I was wondering if there is a cleaner way to do this. The key
is that I do not want to wait for the data command to complete.

As has been pointed out, it's the process generating the data which is
sent the SIGPIPE and hence would need to handle it.

Since you don't want to wait in your script then, if you can't get the
other side to handle SIGPIPE:

1) read as much as you need to
2) fork()
3) let the child continue to read (and discard) the rest of the input while
4) the parent continues to do what you want it to.

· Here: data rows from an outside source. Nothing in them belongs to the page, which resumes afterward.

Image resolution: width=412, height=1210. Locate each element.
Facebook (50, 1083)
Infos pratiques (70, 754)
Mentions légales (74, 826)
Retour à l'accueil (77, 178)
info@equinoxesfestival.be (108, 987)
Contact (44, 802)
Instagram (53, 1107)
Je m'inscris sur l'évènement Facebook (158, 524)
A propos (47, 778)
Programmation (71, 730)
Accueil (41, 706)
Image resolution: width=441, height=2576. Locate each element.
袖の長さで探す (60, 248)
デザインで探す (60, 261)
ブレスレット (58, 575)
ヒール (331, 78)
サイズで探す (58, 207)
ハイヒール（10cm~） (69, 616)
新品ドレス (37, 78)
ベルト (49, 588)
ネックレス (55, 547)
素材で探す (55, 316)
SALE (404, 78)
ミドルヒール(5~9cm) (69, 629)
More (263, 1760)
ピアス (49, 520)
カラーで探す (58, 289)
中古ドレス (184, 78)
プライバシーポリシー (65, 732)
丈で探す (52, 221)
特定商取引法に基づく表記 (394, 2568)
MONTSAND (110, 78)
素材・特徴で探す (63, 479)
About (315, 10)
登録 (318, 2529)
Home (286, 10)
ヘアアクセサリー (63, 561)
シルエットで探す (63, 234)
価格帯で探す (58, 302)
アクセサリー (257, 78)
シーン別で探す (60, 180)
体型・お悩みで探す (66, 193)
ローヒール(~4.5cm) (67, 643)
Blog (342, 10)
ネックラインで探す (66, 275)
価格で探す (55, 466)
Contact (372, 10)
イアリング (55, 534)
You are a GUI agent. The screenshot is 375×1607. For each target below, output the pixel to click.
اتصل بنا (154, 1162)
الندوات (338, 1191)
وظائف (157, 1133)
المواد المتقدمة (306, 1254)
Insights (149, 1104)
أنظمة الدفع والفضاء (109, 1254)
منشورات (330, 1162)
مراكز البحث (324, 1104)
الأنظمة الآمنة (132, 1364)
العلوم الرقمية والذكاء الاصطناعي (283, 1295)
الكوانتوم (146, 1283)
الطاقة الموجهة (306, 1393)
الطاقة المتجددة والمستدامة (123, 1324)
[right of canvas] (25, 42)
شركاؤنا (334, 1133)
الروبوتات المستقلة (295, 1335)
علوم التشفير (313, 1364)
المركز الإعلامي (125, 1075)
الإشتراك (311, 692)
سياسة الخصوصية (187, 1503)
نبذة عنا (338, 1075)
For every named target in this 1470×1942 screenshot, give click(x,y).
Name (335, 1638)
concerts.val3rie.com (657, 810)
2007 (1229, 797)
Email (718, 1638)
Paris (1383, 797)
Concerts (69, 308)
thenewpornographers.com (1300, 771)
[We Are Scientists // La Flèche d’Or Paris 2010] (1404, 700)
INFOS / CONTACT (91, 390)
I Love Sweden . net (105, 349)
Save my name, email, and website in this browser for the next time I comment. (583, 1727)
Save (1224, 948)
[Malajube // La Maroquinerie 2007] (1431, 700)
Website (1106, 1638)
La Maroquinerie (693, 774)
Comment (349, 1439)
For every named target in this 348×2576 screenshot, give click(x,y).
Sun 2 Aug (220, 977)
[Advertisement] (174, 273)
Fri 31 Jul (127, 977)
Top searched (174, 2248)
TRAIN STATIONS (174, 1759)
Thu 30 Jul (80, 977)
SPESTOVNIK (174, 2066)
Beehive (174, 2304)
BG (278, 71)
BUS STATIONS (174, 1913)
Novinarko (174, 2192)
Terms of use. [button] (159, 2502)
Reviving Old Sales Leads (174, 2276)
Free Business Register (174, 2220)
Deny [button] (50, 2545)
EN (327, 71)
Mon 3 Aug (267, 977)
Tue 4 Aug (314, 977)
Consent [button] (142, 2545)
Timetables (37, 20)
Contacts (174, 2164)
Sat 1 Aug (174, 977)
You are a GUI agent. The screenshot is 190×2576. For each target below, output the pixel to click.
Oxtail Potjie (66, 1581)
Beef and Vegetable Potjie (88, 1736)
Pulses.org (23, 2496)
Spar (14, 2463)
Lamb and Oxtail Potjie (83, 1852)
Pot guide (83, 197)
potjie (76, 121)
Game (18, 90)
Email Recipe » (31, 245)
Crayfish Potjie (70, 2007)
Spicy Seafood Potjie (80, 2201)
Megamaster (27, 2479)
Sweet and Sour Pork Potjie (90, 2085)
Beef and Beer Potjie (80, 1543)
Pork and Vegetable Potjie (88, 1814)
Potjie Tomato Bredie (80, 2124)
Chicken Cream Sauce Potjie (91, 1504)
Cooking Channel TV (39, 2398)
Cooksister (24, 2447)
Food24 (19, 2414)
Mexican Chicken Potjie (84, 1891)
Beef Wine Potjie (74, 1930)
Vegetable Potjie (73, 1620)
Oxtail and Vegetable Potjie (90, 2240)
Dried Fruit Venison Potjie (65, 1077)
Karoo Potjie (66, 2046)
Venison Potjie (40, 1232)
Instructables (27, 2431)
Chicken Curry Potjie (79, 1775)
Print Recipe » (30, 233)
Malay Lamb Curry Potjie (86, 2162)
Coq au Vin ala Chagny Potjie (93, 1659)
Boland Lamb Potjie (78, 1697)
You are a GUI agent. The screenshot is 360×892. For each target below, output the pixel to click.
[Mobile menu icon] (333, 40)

You may wish to get the child to fork twice (so the parent quickly sees
its child die() and so won't wait for it), to close the read handle in the
parent and to detach the child even more (eg: setsid from POSIX), but that
is left up to you....
 
P

Paul Lalli

Sven-Thorsten Fahrbach said:
On 27 Jul 2005 13:47:26 -0700

Inserting a 'last' does the trick.

while (<LOTSOFLINES>) {
print;
$count++;
if ($count > 9) {
close (LOTSOFLINES);
last;
}
}

Now perl won't try to get the next line since it never sees the diamond
operator in the head of your while loop after the 'last'.

It is not the <> operation that causes the broken pipe error, it is the
close() statement. However, assuming the close *does* work, your last
statement will prevent the "read on closed filehandle" warning for the
remainder of the loop.

Paul Lalli
 
S

Sven-Thorsten Fahrbach

It is not the <> operation that causes the broken pipe error, it is the
close() statement. However, assuming the close *does* work, your last
statement will prevent the "read on closed filehandle" warning for the
remainder of the loop.

Paul Lalli

Yes, that's right, I've mistaken that for the actual problem.